Kenny nickte leicht. „Klar“, murrte er. „Kann mir mal bitte jemand den Laptop geben?“ Er beugte sich über den Tisch und nahm Dizzi entgegen. Dann schaltete er sie an und hielt sein Gesicht vor den Retina-Scanner. Und nach einigen Sekunden ertönte tatsächlich ein bestätigender Klang aus dem kleinen Computer. „Darf ich jetzt gehen?“, fragte er.

„Warum?“, wollte Michael verblüfft wissen. „Willst du nicht wissen, was los ist?“

„Nein, will ich nicht“, antwortete Kenny. „Ich bin gegen meinen Willen hierher gebracht worden und möchte jetzt wieder gehen!“

Robert legte einen Arm um seine Schulter. „Bleib doch noch ein bisschen, Kenny.
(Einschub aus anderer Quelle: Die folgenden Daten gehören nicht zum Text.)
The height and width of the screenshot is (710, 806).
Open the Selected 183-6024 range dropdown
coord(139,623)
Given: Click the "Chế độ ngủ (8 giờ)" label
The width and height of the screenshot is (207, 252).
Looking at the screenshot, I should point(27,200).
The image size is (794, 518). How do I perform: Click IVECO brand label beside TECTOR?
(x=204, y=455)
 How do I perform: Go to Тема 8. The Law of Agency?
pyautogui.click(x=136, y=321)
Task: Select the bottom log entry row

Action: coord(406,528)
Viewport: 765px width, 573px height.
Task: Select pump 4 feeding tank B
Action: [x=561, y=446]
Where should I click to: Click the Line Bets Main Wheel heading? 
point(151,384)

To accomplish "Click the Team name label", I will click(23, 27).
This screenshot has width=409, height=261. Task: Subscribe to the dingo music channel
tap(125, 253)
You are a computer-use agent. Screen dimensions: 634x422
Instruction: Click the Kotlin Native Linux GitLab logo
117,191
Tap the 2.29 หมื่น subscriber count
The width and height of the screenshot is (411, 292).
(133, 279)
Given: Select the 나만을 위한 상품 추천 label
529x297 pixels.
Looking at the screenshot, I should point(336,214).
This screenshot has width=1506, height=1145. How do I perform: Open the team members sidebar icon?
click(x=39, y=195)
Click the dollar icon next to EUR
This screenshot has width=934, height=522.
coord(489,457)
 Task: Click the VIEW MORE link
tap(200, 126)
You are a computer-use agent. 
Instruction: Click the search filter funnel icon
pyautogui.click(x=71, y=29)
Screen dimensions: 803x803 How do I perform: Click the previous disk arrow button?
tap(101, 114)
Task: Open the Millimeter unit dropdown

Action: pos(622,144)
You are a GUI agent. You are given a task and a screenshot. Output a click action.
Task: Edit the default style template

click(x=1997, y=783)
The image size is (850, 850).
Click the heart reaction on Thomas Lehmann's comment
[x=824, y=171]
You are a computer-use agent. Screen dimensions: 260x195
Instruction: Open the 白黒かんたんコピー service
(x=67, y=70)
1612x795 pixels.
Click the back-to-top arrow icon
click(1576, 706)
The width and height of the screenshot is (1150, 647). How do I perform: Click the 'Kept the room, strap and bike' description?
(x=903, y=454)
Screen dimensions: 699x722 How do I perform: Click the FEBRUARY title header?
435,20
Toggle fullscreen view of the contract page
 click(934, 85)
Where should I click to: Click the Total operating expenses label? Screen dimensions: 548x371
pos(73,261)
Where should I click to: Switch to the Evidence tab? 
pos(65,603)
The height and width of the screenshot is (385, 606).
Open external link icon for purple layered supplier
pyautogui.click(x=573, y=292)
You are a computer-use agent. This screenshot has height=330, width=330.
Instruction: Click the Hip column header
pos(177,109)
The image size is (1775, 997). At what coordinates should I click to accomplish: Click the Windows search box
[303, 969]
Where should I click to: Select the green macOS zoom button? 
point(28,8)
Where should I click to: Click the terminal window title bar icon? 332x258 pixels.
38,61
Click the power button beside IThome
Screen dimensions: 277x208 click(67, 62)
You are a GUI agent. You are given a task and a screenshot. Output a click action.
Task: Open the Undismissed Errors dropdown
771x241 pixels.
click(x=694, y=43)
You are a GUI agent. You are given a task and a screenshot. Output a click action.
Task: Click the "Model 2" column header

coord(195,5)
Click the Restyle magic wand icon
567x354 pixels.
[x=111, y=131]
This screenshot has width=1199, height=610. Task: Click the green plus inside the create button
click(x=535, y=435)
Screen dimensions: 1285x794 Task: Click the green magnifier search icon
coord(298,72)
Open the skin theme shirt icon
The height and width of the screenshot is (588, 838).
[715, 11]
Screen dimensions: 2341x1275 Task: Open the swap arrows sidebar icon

Und erzähl uns, was Ian da auf deinem Computer gemacht hat.“

„Max“, verbesserte Kenny ihn düster. „Ian hatte eigentlich nichts mit dem Computer zu tun. Vielleicht hat er ab und an Tetris gespielt, aber die eigentliche Arbeit hier hat Max gemacht.“ Er klickte mehrere Dateien an.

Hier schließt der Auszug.